In fact, for COMBIN(n,k) with n=1,...,53 and k=1,...,n, 60% of the results
are integers, and the error is not more than the 3 least-significant bits,
and usually only in the least-significant bit [1]. (However, I did not
determine the accuracy of the integral results.)
I would be surprised to see that kind of accuracy from a Gamma
approximation, much less Exp and GammaLn approximations.
However, I admit that I am not familiar with implementations of these
approximations. And perhaps we can expect any approximation errors to
cancel out [2]. Moreover, Jerry says that GAMMALN "only gives about
10-figure accuracy". That would certainly contribute to, if not explain,
the large error in an Excel implemenation of the formula.

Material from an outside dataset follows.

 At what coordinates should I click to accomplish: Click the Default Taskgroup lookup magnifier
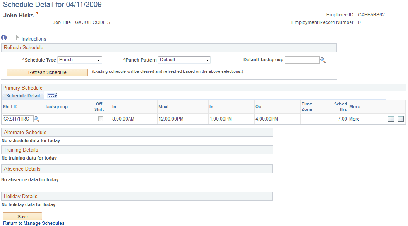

I would be interested in seeing the exact results for either the GammaLn or
Gamma formula from an independent math program. By "exact" results, I mean
either the 64-bit binary representation or some equivalent decimal
presentation of it. For example, Excel COMBIN(9,3) results in 84-2^-46, or
&h4054FFFF,FFFFFFFF, or 83.9999999999999,857891452847979962825775146484375 .
The latter two are my own stylistic presentation.
-----
Endnotes
[1] For Excel COMBIN(n,k) with n=1,...,53 and k=1,...,n, 853 results are
integers, 333 are off in the least-significant bit, 222 are off in the 2
least-significant bits, and 23 are off in the 3 least-significant bits.
Note that "off" means off from the rounded integer. I did not determine the
accuracy of the integers.
[2] For example, if COMBIN(53,21) were evaluated effectively by Prod(k,
k=33,...,53)/Fact(32), an Excel implementation (i.e. using 64-bit
intermediate subproducts) results in exactly the correct integer, despite
the fact that Prod(k) results in an incorrect integer. Fact(32) does result
in exactly the correct integer.
----- original message -----
"Jerry W. Lewis" wrote in message
...
This is intended as an addendum to
http://groups.google.com/group/micro...affa04b5577be3
which I cannot reply to directly because the MS community interface
appears
to no longer support replying to the microsoft.public.excel group, my ISP
no
longer supports NNTP newsgroups at all, and Google does not support posts
without displaying my real e-mail address.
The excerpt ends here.